Every record needs to be restated word for word.

Stored data entries
------------------------------------------------

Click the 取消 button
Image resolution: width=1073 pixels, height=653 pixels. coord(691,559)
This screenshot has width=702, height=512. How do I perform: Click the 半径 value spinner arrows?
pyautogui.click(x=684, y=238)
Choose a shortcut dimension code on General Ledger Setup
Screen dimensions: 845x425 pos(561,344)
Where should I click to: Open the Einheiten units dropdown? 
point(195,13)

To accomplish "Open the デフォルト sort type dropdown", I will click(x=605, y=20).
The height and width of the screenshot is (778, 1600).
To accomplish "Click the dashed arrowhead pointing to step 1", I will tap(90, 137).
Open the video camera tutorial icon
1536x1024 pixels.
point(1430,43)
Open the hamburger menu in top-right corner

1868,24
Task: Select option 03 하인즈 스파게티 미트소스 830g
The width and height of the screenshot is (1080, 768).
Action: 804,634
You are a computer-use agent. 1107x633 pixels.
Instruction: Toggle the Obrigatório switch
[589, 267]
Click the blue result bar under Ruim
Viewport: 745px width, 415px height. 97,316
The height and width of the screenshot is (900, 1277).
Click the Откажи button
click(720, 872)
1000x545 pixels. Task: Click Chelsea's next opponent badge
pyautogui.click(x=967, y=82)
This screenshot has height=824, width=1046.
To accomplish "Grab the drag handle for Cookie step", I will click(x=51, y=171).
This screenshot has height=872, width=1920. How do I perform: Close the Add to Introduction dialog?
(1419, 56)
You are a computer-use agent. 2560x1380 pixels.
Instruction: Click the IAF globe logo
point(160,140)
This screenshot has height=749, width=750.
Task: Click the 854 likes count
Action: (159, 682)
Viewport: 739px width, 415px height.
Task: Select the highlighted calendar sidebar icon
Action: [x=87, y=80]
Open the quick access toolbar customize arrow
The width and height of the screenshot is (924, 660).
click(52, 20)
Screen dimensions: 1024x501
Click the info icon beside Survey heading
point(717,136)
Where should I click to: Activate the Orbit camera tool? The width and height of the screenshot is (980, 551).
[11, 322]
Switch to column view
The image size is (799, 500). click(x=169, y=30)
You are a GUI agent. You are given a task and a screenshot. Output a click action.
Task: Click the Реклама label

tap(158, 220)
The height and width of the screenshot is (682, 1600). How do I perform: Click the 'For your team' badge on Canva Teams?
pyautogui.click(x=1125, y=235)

------------------------------------------------

Answer to the exercise -
Click the 取消 button
Image resolution: width=1073 pixels, height=653 pixels. coord(691,559)
This screenshot has width=702, height=512. How do I perform: Click the 半径 value spinner arrows?
pyautogui.click(x=684, y=238)
Choose a shortcut dimension code on General Ledger Setup
Screen dimensions: 845x425 pos(561,344)
Where should I click to: Open the Einheiten units dropdown? 
point(195,13)

To accomplish "Open the デフォルト sort type dropdown", I will click(x=605, y=20).
The height and width of the screenshot is (778, 1600).
To accomplish "Click the dashed arrowhead pointing to step 1", I will tap(90, 137).
Open the video camera tutorial icon
1536x1024 pixels.
point(1430,43)
Open the hamburger menu in top-right corner

1868,24
Task: Select option 03 하인즈 스파게티 미트소스 830g
The width and height of the screenshot is (1080, 768).
Action: 804,634
You are a computer-use agent. 1107x633 pixels.
Instruction: Toggle the Obrigatório switch
[589, 267]
Click the blue result bar under Ruim
Viewport: 745px width, 415px height. 97,316
The height and width of the screenshot is (900, 1277).
Click the Откажи button
click(720, 872)
1000x545 pixels. Task: Click Chelsea's next opponent badge
pyautogui.click(x=967, y=82)
This screenshot has height=824, width=1046.
To accomplish "Grab the drag handle for Cookie step", I will click(x=51, y=171).
This screenshot has height=872, width=1920. How do I perform: Close the Add to Introduction dialog?
(1419, 56)
You are a computer-use agent. 2560x1380 pixels.
Instruction: Click the IAF globe logo
point(160,140)
This screenshot has height=749, width=750.
Task: Click the 854 likes count
Action: (159, 682)
Viewport: 739px width, 415px height.
Task: Select the highlighted calendar sidebar icon
Action: [x=87, y=80]
Open the quick access toolbar customize arrow
The width and height of the screenshot is (924, 660).
click(52, 20)
Screen dimensions: 1024x501
Click the info icon beside Survey heading
point(717,136)
Where should I click to: Activate the Orbit camera tool? The width and height of the screenshot is (980, 551).
[11, 322]
Switch to column view
The image size is (799, 500). click(x=169, y=30)
You are a GUI agent. You are given a task and a screenshot. Output a click action.
Task: Click the Реклама label

tap(158, 220)
The height and width of the screenshot is (682, 1600). How do I perform: Click the 'For your team' badge on Canva Teams?
pyautogui.click(x=1125, y=235)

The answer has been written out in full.